Chemodiversity in the genus Aspergillus

Abstract

Isolates of Aspergillus species are able to produce a large number of secondary metabolites. The profiles of biosynthetic families of secondary metabolites are species specific, whereas individual secondary metabolite families can occur in other species, even those phylogenetically and ecologically unrelated to Aspergillus. Furthermore, there is a high degree of chemo-consistency from isolate to isolate in a species even though certain metabolite gene clusters are silenced in some isolates. Genome sequencing projects have shown that the diversity of secondary metabolites is much larger in each species than previously thought.

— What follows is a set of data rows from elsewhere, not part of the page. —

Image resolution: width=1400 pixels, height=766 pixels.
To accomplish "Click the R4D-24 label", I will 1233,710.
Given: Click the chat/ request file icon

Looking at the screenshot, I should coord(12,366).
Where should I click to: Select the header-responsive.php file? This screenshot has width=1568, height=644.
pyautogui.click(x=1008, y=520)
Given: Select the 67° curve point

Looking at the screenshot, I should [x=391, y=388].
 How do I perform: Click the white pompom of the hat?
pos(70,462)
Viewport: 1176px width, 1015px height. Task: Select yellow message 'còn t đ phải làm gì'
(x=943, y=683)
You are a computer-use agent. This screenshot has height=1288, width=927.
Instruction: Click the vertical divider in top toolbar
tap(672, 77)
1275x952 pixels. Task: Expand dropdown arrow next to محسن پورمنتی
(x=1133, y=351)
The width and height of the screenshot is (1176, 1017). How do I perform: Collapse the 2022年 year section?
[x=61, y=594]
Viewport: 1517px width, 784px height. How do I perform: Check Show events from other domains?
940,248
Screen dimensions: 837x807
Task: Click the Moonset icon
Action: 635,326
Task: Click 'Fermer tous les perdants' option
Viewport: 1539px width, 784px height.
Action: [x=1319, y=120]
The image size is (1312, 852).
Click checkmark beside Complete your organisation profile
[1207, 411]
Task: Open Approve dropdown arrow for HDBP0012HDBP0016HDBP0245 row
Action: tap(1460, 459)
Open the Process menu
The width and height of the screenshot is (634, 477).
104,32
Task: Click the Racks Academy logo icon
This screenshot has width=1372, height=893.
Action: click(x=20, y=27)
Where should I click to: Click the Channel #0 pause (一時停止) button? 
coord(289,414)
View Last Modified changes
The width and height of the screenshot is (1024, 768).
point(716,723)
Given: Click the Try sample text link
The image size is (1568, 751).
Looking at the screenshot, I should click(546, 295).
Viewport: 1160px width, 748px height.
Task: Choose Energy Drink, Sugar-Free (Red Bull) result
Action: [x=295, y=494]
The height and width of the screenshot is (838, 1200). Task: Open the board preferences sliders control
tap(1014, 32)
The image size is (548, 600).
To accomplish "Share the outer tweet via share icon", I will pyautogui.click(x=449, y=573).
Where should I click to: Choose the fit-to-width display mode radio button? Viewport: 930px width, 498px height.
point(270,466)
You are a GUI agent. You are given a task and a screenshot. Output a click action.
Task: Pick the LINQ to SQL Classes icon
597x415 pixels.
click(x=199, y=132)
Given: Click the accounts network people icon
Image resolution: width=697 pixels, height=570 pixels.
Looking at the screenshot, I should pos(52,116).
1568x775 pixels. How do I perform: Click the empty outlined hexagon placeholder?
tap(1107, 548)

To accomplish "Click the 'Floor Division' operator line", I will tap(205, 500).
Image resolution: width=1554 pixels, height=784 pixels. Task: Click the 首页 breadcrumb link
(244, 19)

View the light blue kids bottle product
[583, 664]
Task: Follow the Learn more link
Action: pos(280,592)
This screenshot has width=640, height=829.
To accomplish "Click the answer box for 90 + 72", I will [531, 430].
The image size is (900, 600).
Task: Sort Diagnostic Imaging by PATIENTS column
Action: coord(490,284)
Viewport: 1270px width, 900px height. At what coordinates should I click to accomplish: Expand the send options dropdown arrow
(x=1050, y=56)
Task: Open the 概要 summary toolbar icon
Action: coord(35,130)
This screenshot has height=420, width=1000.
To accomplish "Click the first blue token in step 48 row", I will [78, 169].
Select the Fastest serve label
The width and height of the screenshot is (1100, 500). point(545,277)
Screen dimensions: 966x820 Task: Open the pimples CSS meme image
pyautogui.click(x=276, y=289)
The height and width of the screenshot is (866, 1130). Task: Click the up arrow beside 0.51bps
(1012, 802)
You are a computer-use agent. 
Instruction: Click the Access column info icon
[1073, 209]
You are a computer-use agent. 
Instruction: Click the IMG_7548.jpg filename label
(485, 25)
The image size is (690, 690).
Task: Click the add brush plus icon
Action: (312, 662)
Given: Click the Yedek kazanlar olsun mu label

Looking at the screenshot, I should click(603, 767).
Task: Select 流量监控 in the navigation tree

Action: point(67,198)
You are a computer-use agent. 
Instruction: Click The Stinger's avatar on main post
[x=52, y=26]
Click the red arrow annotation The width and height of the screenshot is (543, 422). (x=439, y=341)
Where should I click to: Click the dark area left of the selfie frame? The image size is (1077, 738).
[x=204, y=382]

The potential of finding even further new bioactive drug candidates in Aspergillus is evident, despite the fact that many secondary metabolites have already been structure elucidated and chemotaxonomic studies have shown that many new secondary metabolites have yet to be characterized. The genus Aspergillus is cladistically holophyletic but phenotypically polythetic and very diverse and is associated to quite different sexual states. Following the one fungus one name system, the genus Aspergillus is restricted to a holophyletic clade that include the morphologically different genera Aspergillus, Dichotomomyces, Phialosimplex, Polypaecilum and Cristaspora. Secondary metabolites common between the subgenera and sections of Aspergillus are surprisingly few, but many metabolites are common to a majority of species within the sections. We call small molecule extrolites in the same biosynthetic family isoextrolites. However, it appears that secondary metabolites from one Aspergillus section have analogous metabolites in other sections (here also called heteroisoextrolites). In this review, we give a genus-wide overview of secondary metabolite production in Aspergillus species. Extrolites appear to have evolved because of ecological challenges rather than being inherited from ancestral species, at least when comparing the species in the different sections of Aspergillus. Within the Aspergillus sections, secondary metabolite pathways seem to inherit from ancestral species, but the profiles of these secondary metabolites are shaped by the biotic and abiotic environment. We hypothesize that many new and unique section-specific small molecule extrolites in each of the Aspergillus will be discovered.